«Rendre hommage à un pompier oublié est un devoir»
Il y a un peu plus d’un mois, le Capitaine Manoah Le Bret, chef du centre de secours des sapeurs-pompiers de Rumilly, venait dans nos locaux pour consulter les archives du journal, avec une date bien précise, celles de l’année 1940. A l’époque, il s’appelait le Journal du Commerce. Voici pourquoi.
Capitaine Le Bret, pouvez-vous nous raconter comment vous avez découvert l’histoire de Jean-Marie Chal, ce pompier de Rumilly mort en service en 1940 ?
Lorsque j’ai pris mes fonctions à la tête du centre de secours de Rumilly, en juillet 2023, je ne connaissais pas l’existence de Jean-Marie Chal. Comme la plupart des centres de secours, nous avons une stèle destinée à honorer les pompiers morts en service. Cependant, notre stèle était vierge de tout nom, ce qui est, en soi, une bonne nouvelle.
Personne ne m’avait signalé qu’un pompier de Rumilly avait un jour perdu la vie en intervention. Puis, en septembre 2024, en consultant des documents historiques stockés sur notre serveur, je suis tombé sur un fichier intitulé Historique du centre de secours. Ce document retraçait les grandes étapes de l’évolution de notre caserne, et l’une des lignes mentionnait qu’en 1940, un véhicule détruit dans un incendie avait été remplacé et qu'un accident lors cet incendie, un pompier Jean-Marie Chal, avait perdu la vie. Cette information m’a immédiatement interpellé : si un pompier était mort en service, pourquoi son nom n’apparaissait-il pas sur notre stèle ? C’était incompréhensible. Je me suis senti investi d’une mission : rétablir la mémoire de ce pompier oublié.
Par où avez-vous commencé vos recherches ?
Ma première étape a été de vérifier les informations contenues dans ce document historique. Le texte mentionnait que Jean-Marie Chal était mort en 1940, à l’âge de 42 ans, et qu’il était né à Sales. J’ai donc contacté les archives municipales de Sales pour obtenir son acte de naissance. Mais, à ma grande surprise, il n’y avait aucune trace de lui.
Nous avons élargi nos recherches en examinant les registres de naissance des années précédentes et suivantes, mais toujours rien. J’ai alors décidé de changer de méthode et de consulter les registres de décès de la ville de Rumilly pour 1940. C’est là que j’ai trouvé son acte de décès. Cette pièce essentielle m’a permis de confirmer qu’il était mort le 24 janvier 1940, mais j’ai aussi découvert qu’il était en réalité né en 1893, et non en 1898 comme l’indiquait le document initial. Avec cette information corrigée, j’ai recontacté les archives de Sales, et cette fois, elles ont pu me fournir son acte de naissance. Pour compléter le dossier, j’ai également récupéré son acte de mariage. Cela m’a permis d’en apprendre davantage sur sa vie personnelle : il était marié à Marie Ludovic Chal et père de deux enfants.

═══

> **PROBLÈME POSÉ 1**: Recopiez à l’identique le passage de l’entretien sur le pompier Jean-Marie Chal qui commence par «Personne ne m’avait» et se poursuit jusqu’à «ce pompier oublié.».
> **PROBLÈME POSÉ 2**: Selon l’entretien sur le pompier Jean-Marie Chal, en quelle année celui-ci est-il réellement né ?
> **PROBLÈME POSÉ 3**: Rédigez, s’il vous plaît, la suite de l’entretien sur le pompier Jean-Marie Chal à partir de sa dernière phrase.

> **DONNÉES DISPONIBLES**:
═══

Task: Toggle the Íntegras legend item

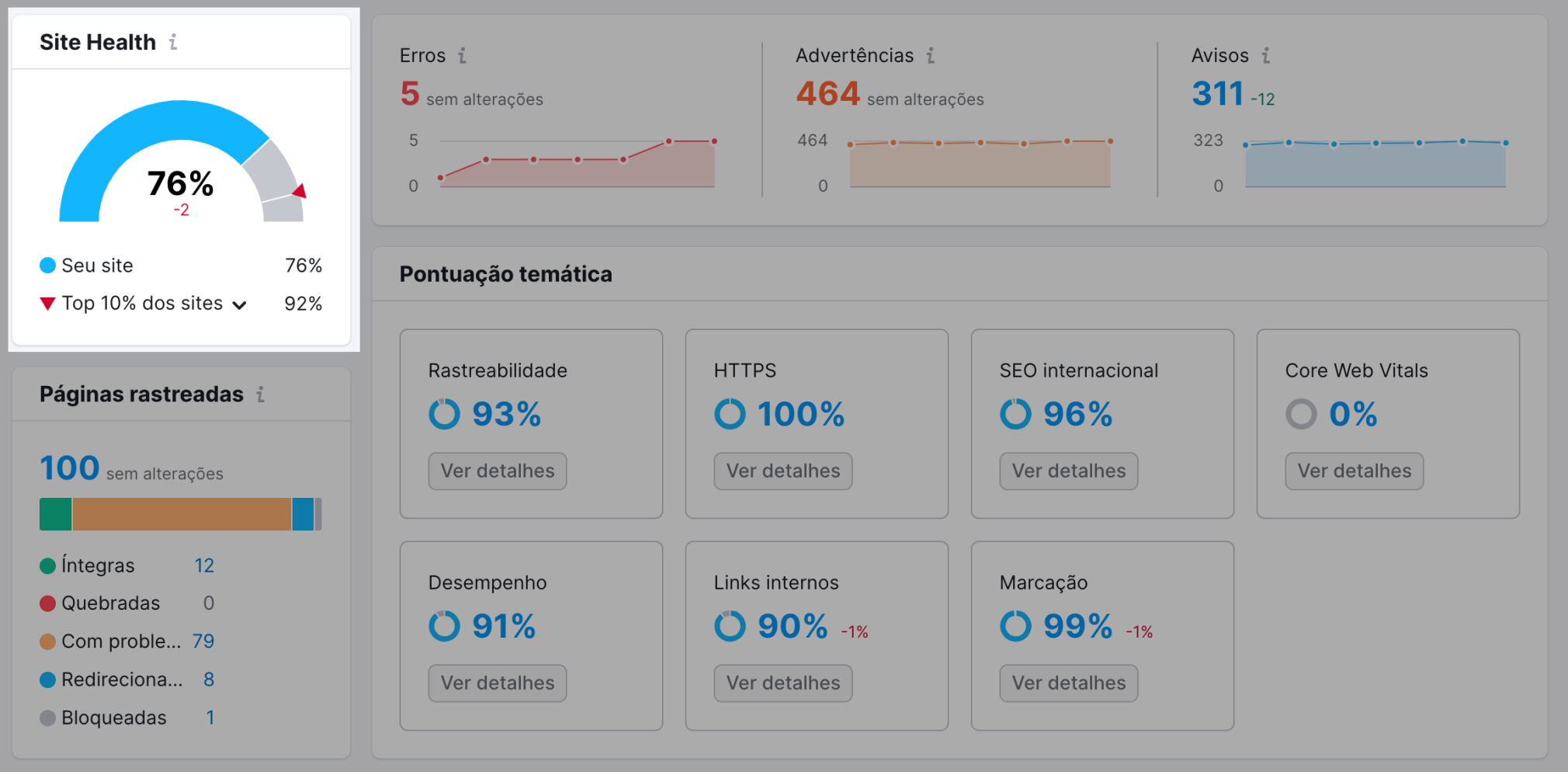Action: click(97, 565)
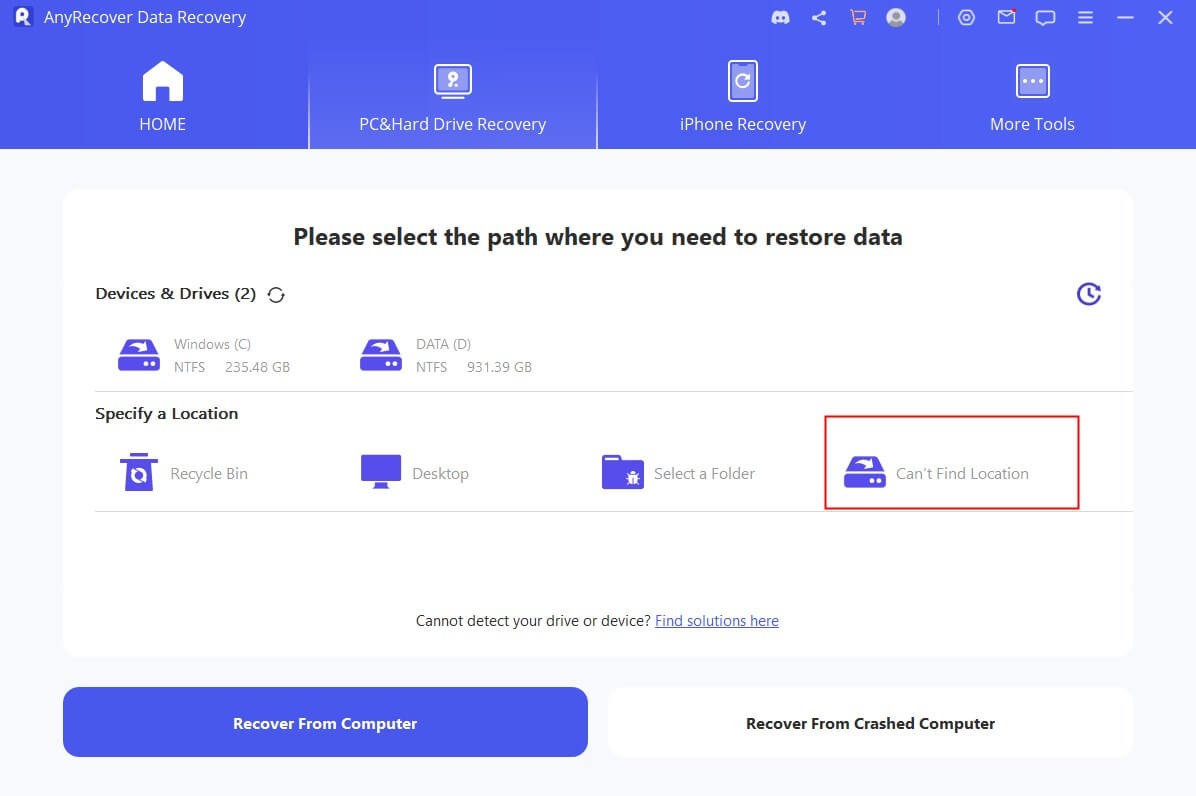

═══

> **RÉPONSE ATTENDUE 1**:
Personne ne m’avait signalé qu’un pompier de Rumilly avait un jour perdu la vie en intervention. Puis, en septembre 2024, en consultant des documents historiques stockés sur notre serveur, je suis tombé sur un fichier intitulé Historique du centre de secours. Ce document retraçait les grandes étapes de l’évolution de notre caserne, et l’une des lignes mentionnait qu’en 1940, un véhicule détruit dans un incendie avait été remplacé et qu'un accident lors cet incendie, un pompier Jean-Marie Chal, avait perdu la vie. Cette information m’a immédiatement interpellé : si un pompier était mort en service, pourquoi son nom n’apparaissait-il pas sur notre stèle ? C’était incompréhensible. Je me suis senti investi d’une mission : rétablir la mémoire de ce pompier oublié.

> **RÉPONSE ATTENDUE 2**: Il est né en 1893.

> **RÉPONSE ATTENDUE 3**:
Vous avez donc établi son identité, mais qu’en est-il des circonstances de son décès ?
L’acte de décès précisait la date, mais pas les détails des circonstances. Je savais que Jean-Marie Chal était mort en service, lors d’un incendie important. J’ai donc cherché des informations dans la presse de l’époque. On m’a conseillé de consulter Le Journal du Commerce, le journal local qui existait déjà en 1940, sous un autre nom.
J’ai pris contact avec Stéphane Ducret, responsable de ce journal, qui a été d’une aide précieuse. Ensemble, nous avons fouillé les archives de janvier 1940 et retrouvé un article décrivant l’incendie de l’école normale d’institutrices de Rumilly, survenu le 23 janvier. L’article racontait en détail l’ampleur du sinistre et les conditions extrêmes de l’intervention. C’est dans un article ultérieur que nous avons découvert les circonstances exactes du décès de Jean-Marie Chal : alors qu’il effectuait une mission de reconnaissance à l’intérieur du bâtiment, il a chuté dans un escalier fragilisé par l’incendie et recouvert de verglas, en raison des températures glaciales de -15 °C et de l’eau utilisée pour maîtriser les flammes. Cette chute lui a été fatale. Des témoins de l’époque, dont ses collègues présents sur place, ont décrit la scène avec beaucoup d’émotion.
Quelles autres informations avez-vous découvert grâce à vos recherches ?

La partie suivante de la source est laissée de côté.